After I read this article, John Conway and Donald Knuth became heros of mine. (In college, I had the amazing fortune to have breakfast with Conway one day when he was visiting to give a lecture!) Knuth has a book about surreals that’s the friendliest introduction to the surreal numbers that I know of, and in this video, Vi Hart briefly touches on surreal numbers in discussing proofs that .9 = 1. Boy, would I love to see a great video or online resource that simply and beautifully lays out the surreal numbers in all their glory!

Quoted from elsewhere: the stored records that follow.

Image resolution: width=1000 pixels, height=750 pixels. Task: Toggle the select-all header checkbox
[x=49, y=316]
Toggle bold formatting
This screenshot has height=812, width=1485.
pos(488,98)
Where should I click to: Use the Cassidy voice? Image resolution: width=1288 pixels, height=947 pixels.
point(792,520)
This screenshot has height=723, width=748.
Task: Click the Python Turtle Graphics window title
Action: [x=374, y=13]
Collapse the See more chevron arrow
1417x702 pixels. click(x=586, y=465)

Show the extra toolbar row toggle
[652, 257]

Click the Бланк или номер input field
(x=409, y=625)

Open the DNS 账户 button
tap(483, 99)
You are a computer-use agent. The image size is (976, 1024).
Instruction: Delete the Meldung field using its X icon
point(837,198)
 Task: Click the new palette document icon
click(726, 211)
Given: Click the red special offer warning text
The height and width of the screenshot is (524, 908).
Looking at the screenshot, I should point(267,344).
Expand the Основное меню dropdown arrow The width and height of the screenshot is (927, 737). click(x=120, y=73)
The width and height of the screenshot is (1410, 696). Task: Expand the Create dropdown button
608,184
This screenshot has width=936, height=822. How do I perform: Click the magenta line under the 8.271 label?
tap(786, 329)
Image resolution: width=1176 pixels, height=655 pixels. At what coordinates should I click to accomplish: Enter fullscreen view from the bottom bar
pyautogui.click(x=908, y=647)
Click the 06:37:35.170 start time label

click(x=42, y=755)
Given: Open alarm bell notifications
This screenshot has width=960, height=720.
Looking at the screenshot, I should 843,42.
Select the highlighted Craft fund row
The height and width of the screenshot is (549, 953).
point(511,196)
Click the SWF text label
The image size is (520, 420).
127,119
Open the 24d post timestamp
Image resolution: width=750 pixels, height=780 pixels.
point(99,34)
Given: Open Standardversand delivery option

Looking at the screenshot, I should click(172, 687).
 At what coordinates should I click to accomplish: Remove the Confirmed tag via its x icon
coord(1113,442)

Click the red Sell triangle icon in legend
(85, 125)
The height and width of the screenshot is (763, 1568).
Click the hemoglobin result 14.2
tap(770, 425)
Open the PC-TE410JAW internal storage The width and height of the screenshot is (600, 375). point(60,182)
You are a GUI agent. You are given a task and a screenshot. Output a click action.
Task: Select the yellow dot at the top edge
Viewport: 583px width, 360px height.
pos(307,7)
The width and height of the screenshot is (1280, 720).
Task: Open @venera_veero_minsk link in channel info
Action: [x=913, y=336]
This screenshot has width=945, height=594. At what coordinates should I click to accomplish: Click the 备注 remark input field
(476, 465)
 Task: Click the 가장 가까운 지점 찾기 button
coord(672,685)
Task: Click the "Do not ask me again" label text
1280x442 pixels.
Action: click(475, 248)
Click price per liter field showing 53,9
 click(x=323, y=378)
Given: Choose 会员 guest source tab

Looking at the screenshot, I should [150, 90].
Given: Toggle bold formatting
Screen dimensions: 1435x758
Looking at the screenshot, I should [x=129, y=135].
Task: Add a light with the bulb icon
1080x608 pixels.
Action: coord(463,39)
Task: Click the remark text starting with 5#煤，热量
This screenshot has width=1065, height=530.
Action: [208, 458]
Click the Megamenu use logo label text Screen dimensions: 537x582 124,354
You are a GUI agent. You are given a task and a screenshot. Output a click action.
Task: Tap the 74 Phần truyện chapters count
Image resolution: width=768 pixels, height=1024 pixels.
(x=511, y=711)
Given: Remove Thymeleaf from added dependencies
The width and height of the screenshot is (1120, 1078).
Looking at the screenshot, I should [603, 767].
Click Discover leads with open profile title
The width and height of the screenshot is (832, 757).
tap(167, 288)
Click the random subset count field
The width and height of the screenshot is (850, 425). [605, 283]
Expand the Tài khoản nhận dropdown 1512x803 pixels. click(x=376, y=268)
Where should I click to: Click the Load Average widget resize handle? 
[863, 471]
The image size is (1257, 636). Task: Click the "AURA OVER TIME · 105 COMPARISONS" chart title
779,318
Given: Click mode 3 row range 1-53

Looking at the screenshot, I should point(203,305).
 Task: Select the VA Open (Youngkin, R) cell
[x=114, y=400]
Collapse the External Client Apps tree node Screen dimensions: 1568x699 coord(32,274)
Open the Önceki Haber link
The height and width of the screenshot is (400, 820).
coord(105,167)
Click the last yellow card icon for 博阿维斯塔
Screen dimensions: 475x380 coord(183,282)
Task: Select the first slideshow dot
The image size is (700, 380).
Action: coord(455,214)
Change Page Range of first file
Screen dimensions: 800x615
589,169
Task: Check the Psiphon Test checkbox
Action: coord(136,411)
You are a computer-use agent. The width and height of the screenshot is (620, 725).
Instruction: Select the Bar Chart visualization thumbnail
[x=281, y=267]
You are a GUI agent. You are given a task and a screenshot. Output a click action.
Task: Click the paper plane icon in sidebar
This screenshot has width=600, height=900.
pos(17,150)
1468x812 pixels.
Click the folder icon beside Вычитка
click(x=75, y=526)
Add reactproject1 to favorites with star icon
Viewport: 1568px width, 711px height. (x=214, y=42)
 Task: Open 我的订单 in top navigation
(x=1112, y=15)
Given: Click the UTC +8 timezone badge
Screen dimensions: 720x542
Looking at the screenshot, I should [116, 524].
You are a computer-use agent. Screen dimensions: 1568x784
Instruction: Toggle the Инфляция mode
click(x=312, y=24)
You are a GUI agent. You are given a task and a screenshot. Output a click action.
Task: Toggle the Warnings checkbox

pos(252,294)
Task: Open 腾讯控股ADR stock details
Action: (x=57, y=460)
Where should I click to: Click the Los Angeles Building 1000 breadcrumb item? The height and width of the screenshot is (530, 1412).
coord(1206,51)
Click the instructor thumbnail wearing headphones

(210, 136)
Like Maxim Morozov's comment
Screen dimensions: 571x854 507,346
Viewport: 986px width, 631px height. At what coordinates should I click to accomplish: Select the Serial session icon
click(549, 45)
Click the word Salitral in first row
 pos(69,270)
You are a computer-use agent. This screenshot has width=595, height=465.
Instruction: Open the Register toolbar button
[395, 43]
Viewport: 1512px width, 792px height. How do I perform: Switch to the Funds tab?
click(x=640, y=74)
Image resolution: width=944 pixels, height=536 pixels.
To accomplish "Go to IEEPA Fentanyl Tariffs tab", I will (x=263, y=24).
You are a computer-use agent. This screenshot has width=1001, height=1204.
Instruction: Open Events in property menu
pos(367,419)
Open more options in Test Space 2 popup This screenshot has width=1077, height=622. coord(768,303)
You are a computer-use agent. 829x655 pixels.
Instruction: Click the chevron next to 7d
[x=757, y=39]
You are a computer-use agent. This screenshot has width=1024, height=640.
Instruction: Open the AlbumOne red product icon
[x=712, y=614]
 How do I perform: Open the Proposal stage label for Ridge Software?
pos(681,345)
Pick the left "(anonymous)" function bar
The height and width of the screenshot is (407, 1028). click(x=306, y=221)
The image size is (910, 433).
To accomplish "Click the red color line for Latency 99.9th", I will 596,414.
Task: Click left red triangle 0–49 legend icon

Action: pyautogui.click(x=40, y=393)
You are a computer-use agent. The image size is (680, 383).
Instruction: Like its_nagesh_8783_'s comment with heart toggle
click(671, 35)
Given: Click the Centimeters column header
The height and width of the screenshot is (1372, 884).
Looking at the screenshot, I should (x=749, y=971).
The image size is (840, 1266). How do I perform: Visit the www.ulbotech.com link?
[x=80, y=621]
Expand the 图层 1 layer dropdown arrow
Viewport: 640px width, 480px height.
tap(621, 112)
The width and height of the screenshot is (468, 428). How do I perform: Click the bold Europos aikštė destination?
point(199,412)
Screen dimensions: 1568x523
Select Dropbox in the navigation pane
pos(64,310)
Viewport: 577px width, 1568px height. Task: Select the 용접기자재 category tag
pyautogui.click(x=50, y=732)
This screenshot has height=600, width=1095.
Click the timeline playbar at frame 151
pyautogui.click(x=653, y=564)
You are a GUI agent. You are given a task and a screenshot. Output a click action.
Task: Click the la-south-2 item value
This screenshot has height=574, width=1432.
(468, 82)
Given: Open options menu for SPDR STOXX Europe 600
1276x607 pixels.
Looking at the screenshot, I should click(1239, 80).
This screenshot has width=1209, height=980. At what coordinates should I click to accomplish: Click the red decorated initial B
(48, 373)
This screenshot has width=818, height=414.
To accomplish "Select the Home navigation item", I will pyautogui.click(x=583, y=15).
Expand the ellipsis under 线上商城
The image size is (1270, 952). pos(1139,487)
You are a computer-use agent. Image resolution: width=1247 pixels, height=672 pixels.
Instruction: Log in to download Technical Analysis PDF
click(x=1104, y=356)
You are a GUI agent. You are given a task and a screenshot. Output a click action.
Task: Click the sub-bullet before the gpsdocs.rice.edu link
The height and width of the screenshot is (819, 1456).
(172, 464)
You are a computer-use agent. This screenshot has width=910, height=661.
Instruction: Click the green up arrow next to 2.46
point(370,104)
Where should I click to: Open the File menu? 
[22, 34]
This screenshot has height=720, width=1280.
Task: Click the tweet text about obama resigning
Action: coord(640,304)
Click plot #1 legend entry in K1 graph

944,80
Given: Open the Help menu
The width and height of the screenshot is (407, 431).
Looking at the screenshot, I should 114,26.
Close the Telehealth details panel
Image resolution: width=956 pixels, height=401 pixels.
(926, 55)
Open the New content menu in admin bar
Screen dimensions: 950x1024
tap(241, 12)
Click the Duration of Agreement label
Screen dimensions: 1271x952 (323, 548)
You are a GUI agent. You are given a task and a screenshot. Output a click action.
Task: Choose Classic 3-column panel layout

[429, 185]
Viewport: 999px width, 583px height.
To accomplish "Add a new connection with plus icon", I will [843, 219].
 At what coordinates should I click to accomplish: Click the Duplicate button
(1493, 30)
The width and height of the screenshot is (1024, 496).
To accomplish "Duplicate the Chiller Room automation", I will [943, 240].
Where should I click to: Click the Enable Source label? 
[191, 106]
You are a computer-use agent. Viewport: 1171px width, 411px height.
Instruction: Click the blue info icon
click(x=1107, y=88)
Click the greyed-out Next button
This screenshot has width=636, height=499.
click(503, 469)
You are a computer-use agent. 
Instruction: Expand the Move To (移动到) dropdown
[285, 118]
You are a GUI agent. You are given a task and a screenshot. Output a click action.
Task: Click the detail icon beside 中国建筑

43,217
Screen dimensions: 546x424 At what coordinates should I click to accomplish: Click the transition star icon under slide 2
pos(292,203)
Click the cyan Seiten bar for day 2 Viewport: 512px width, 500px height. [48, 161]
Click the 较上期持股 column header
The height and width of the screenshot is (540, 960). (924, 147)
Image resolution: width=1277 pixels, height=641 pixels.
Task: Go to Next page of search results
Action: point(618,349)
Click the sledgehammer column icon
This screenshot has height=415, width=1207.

It was fun for me to remember that Discover article. I hope that you, too, run across some mathematics that leaves a seventeen-year impression on you!

Bon appetit!

Noodles, Flowsnake, and Symmetry

Welcome to this week’s Math Munch!

Gemelli, by Sander Huisman

Gemelli, by Sander Huisman

How much do you like pasta?  Well, these mathematicians and scientists from around the world like pasta so much that they’ve been studying its shape mathematically!  Check out this New York Times article about Sander Huisman, a graduate student in physics from the Netherlands, and Marco Guarnieri and George L. Legendre, two architects from London, who have all taken up making graphs of and equations for pasta shapes.  Sander posts his pasta-graphs on his blog.  Legendre wrote this book about math and pasta, called Pasta By Design.  Legendre has even invented a new type of pasta, shaped like a Mobius strip (see last week’s Math Munch for lots of cool things with Mobius strips), which he named after his baby daughter, Ioli!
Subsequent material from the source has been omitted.